Getting students to present a concert ie as a broadcaster would do on the radio and on TV. Of course they would have to listen and become familiar with the work prior to doing this.

 

They can have the chance to see what it’s like to stand in front of an ensemble, hold the baton and wave it around. One does this with prior warning to the musicians concerned.

 

Put questions to the professional artists and do mock interviews.

The list is endless…

 

No doubt this blog will cause debate and I will be shot down in flames but I FIRMLY believe that these are the things that will bring a lasting love and joy that music brings to the lives of children. They will grow up having been inspired, to realise there is a difference between listening and hearing music, to experiencing all the different emotions and effects that music can have on their lives and in many cases, it will also stimulate children into wanting to play an instrument.

 

This is more or less how I grabbed music with open arms and never looked back.

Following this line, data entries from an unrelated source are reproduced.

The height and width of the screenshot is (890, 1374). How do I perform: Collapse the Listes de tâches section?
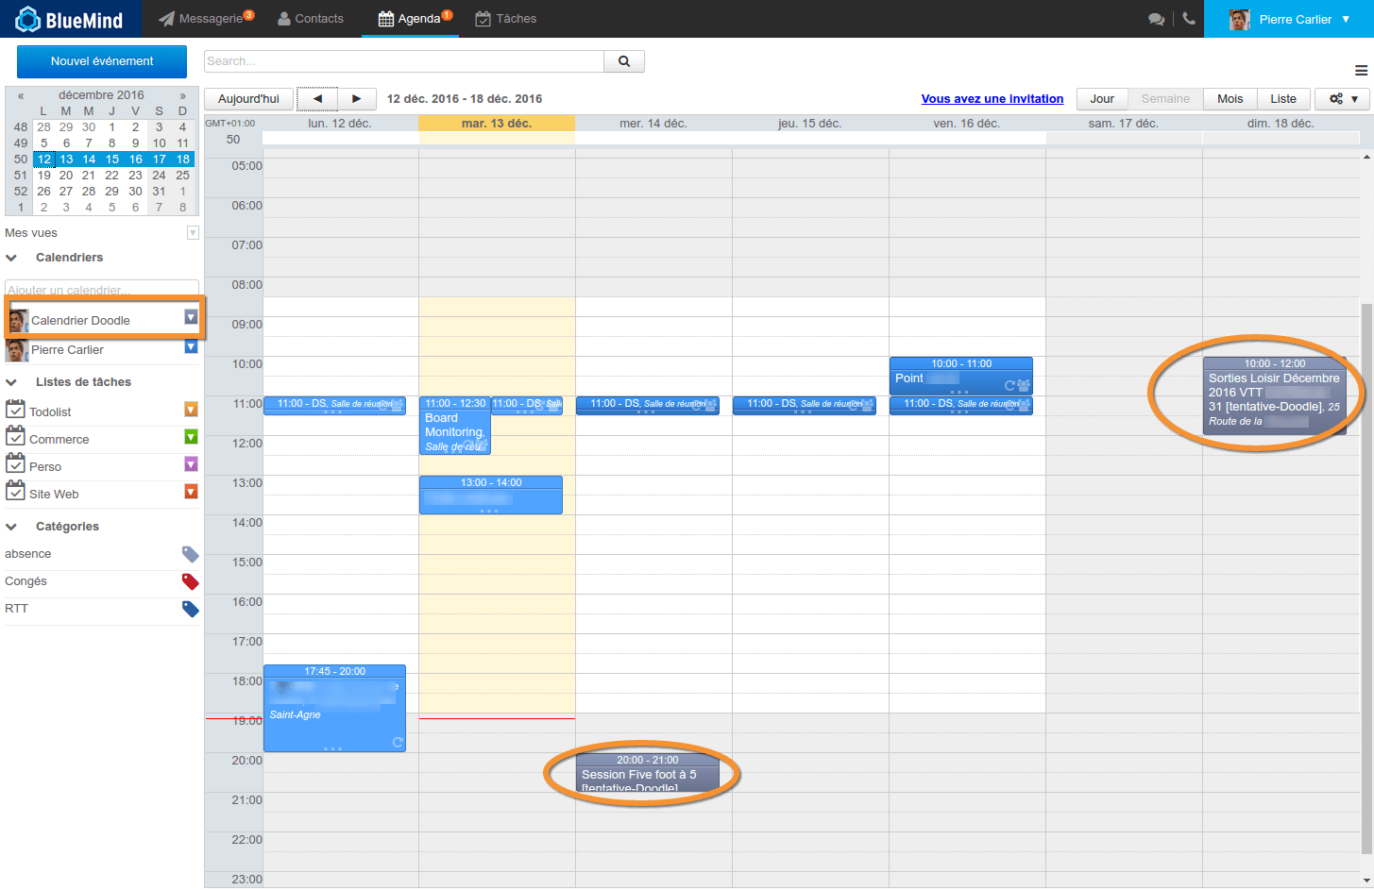[11, 381]
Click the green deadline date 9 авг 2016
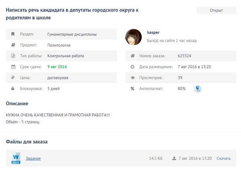Screen dimensions: 241x171 57,67
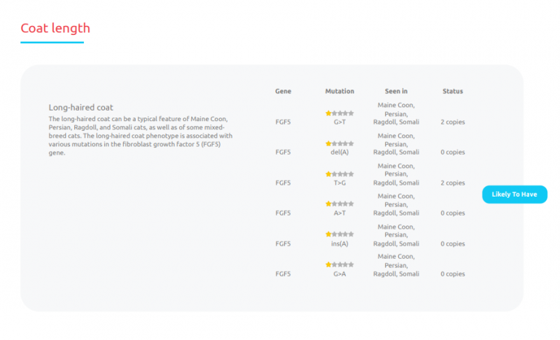Screen dimensions: 560x340
Task: Click the Likely To Have button
Action: pyautogui.click(x=515, y=194)
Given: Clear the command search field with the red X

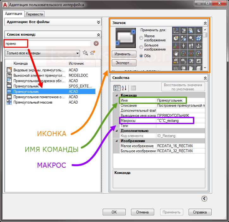Looking at the screenshot, I should pos(96,44).
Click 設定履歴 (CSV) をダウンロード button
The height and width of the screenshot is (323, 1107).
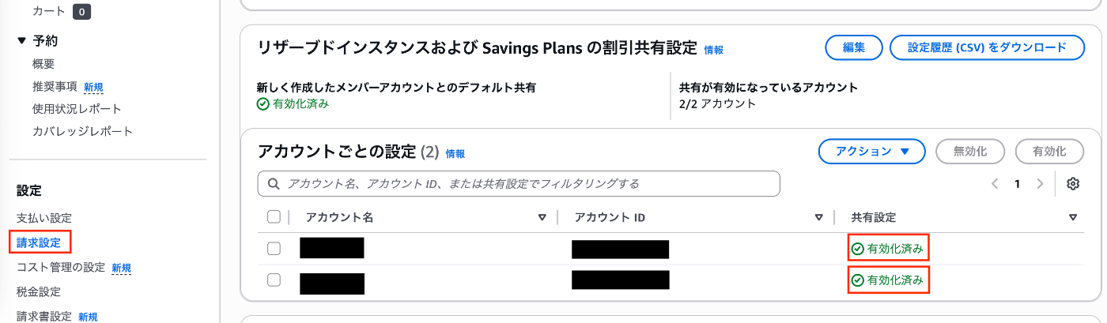[x=987, y=47]

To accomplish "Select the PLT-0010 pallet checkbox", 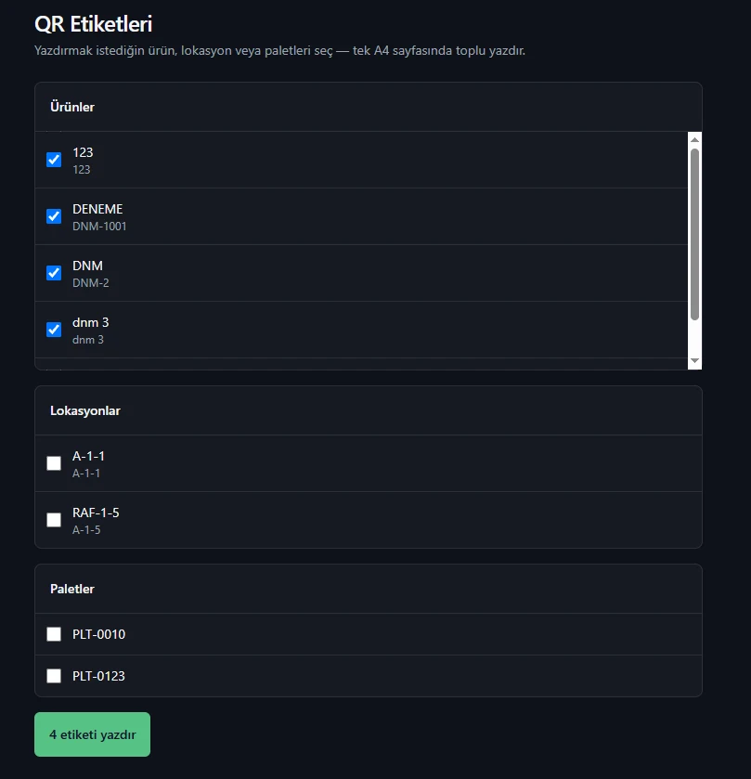I will click(54, 634).
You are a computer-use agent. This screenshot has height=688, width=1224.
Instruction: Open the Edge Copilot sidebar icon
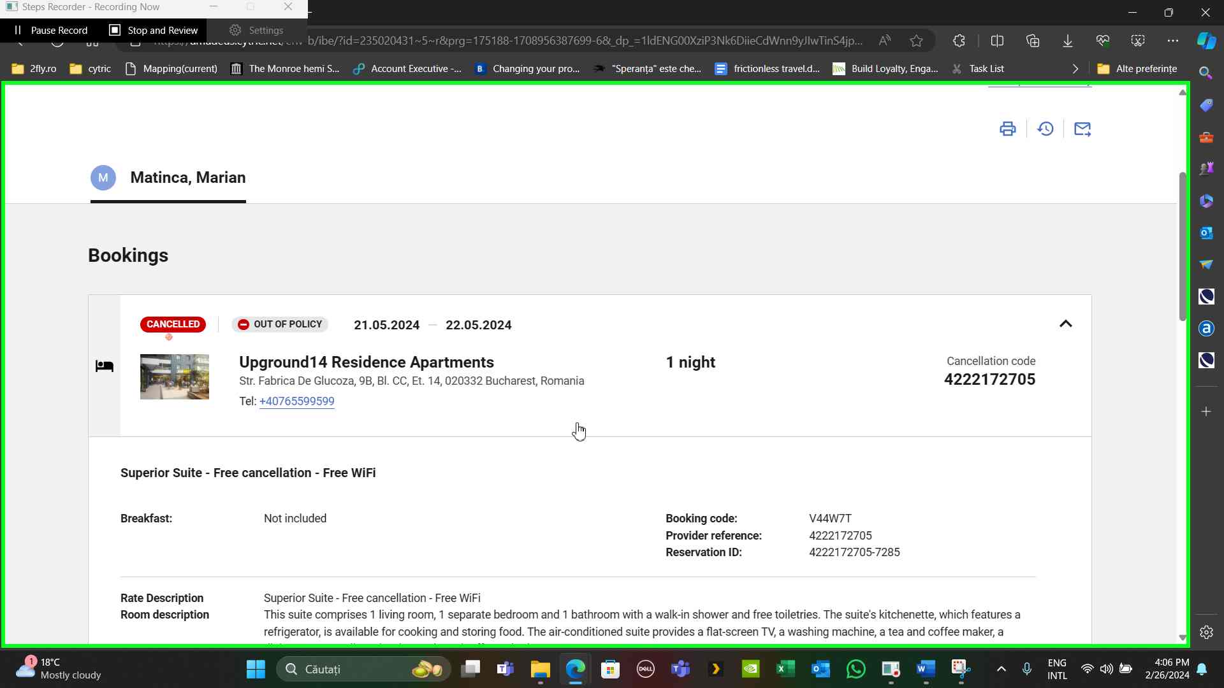(1206, 41)
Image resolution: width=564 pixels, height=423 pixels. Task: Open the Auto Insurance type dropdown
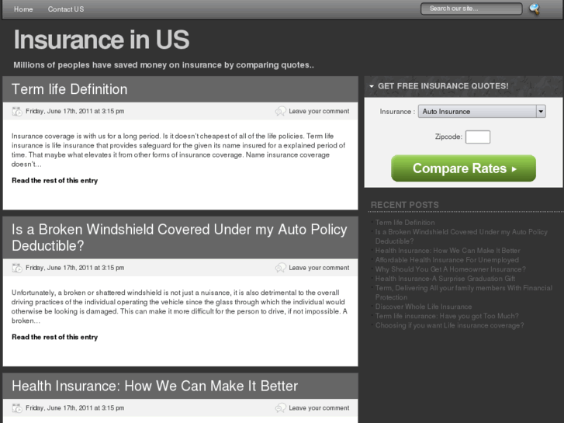pos(481,111)
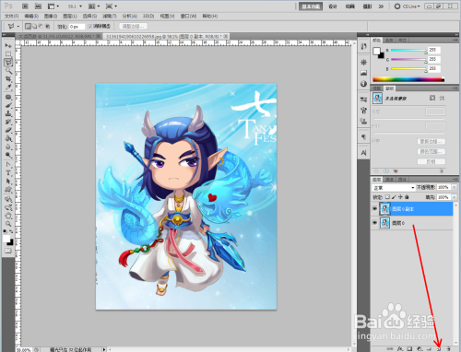The image size is (461, 352).
Task: Open the 文件(F) menu
Action: pyautogui.click(x=11, y=16)
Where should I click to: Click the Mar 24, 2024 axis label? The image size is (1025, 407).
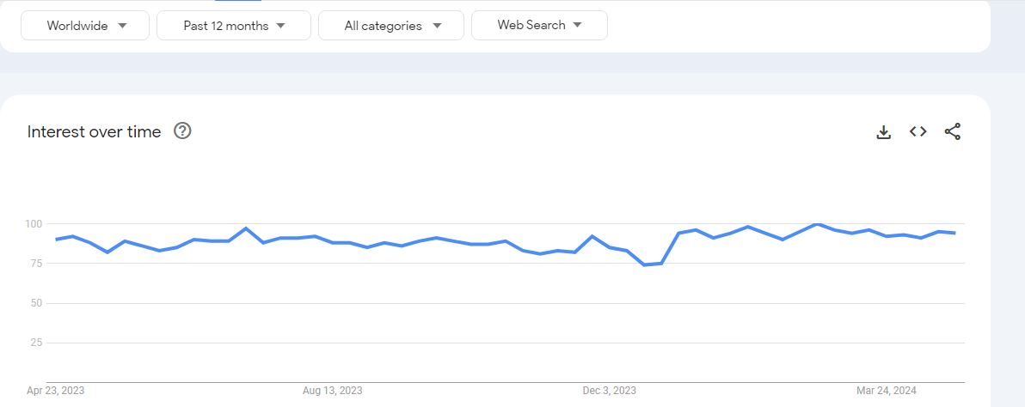pos(887,391)
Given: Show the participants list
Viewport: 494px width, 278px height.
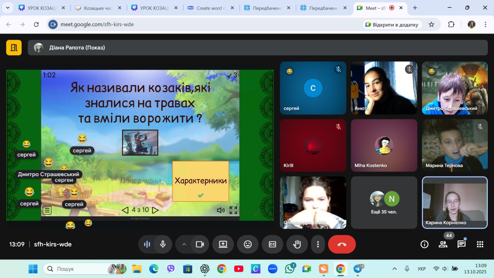Looking at the screenshot, I should (443, 244).
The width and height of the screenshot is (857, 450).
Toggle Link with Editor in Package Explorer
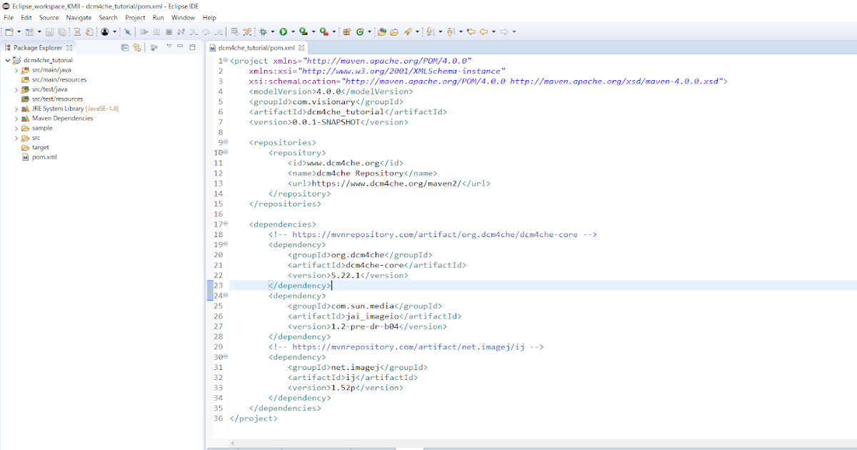(136, 46)
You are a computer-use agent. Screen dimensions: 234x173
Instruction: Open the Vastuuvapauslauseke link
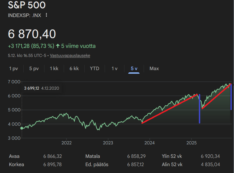pos(70,56)
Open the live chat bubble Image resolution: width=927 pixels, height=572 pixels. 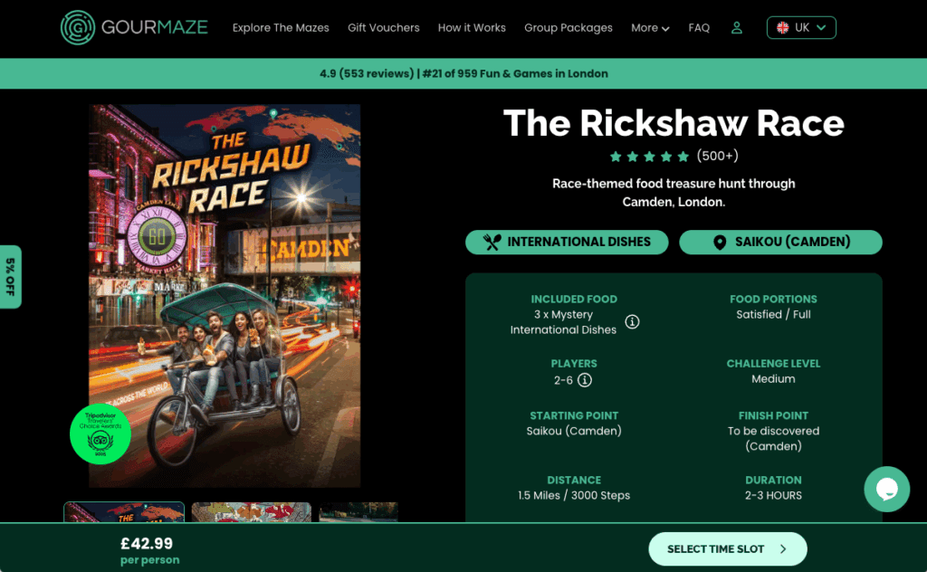[x=886, y=490]
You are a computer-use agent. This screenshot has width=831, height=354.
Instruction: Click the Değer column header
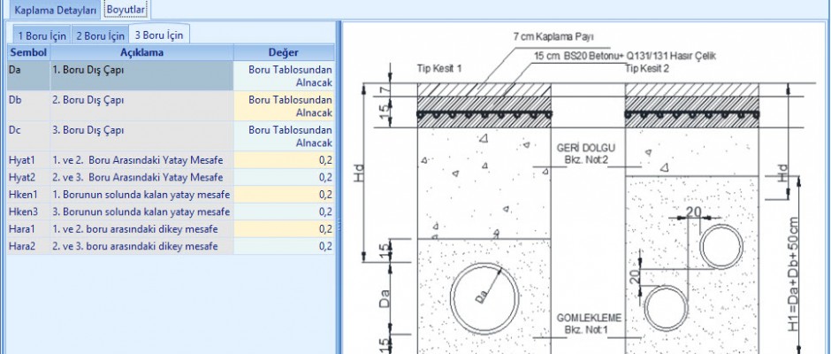[x=285, y=53]
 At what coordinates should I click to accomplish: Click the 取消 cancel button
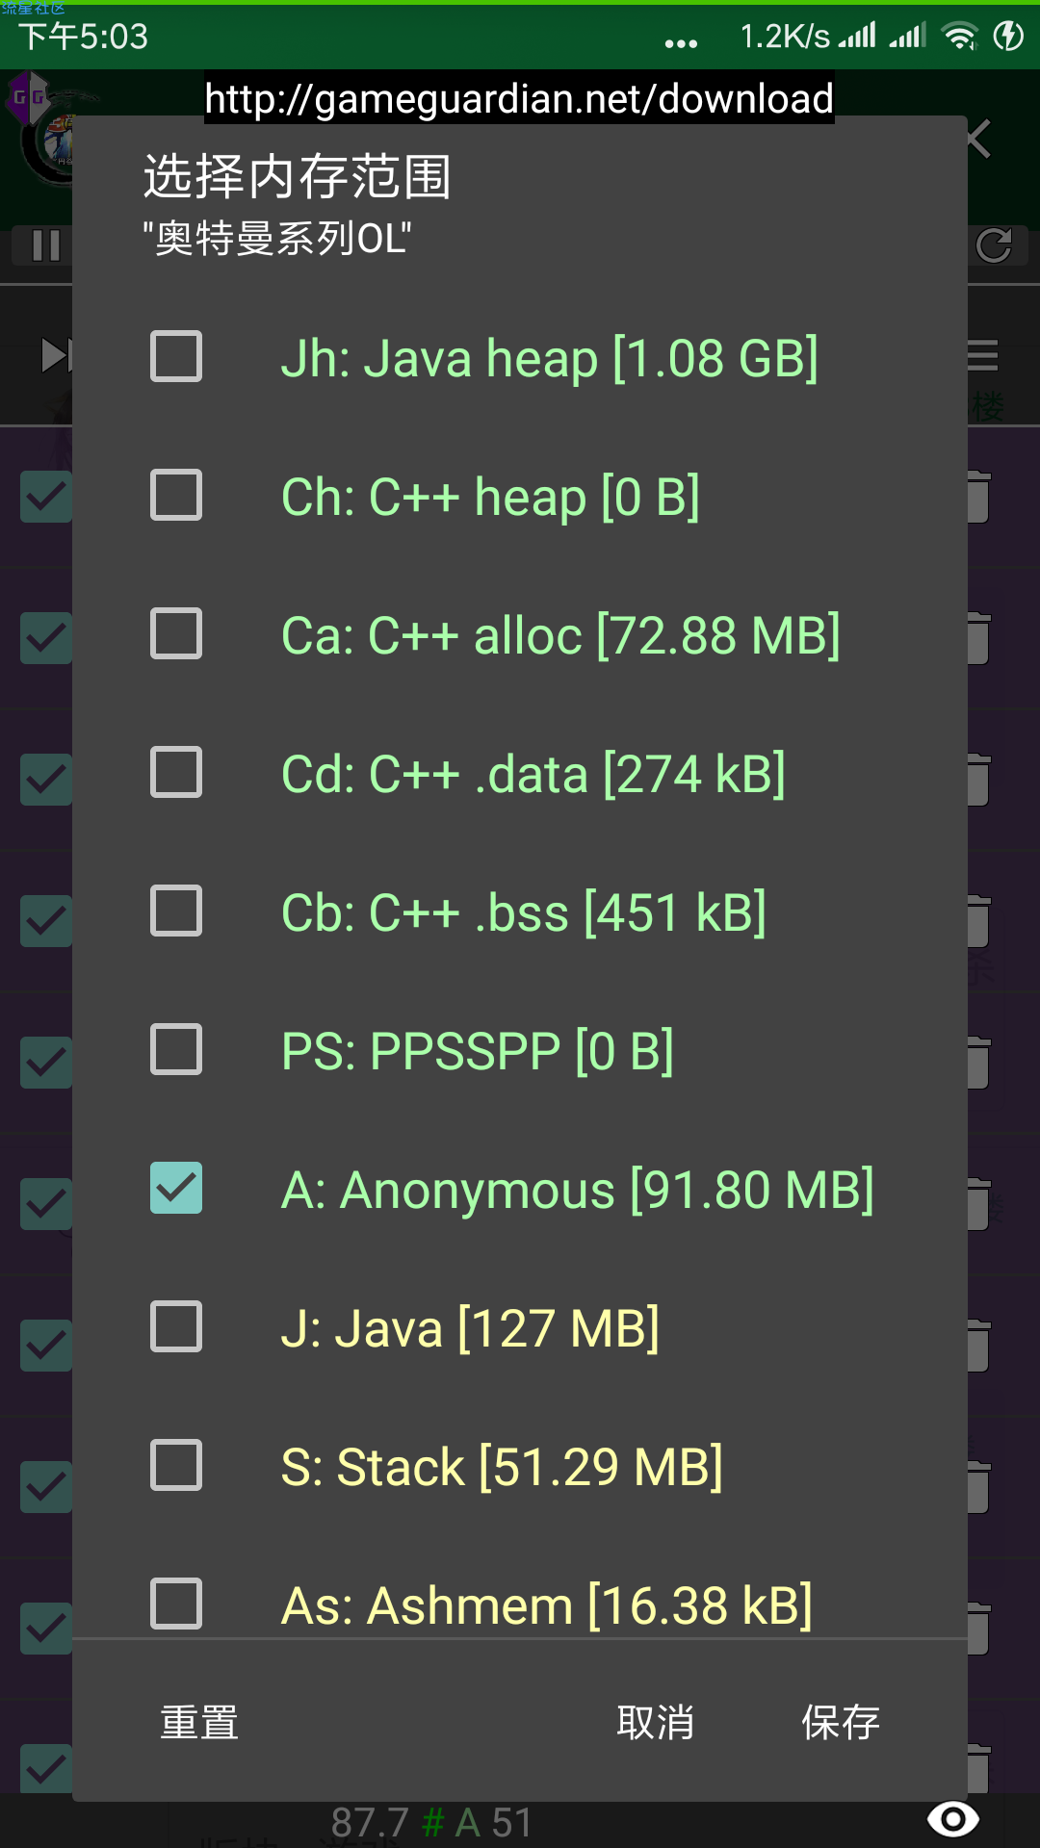(x=655, y=1722)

It has remained with me for over sixty years giving me inspiration, joy, fun, a sense of humour, helping me through crisis and sadness: many chances to make new friends; given me confidence; making me able to express myself without inhibition; to make a noise; to explore music from different countries as well as their related cultures; experience religious music; to be aware of the different genres – opera,

film music, telling a story; learning about Shakespeare, poets, lyrics, screen writers, dramas, musak, being aware of sound – phone signals, beeps, noise, shouting and how Beethoven must have been so distressed at his lack of hearing.

 

As you can see, the list is endless.

 

So now over to you

 

Penn Adie

January 2018

 

PS

I now realise that I have talked about the very things I said I wouldn’t!!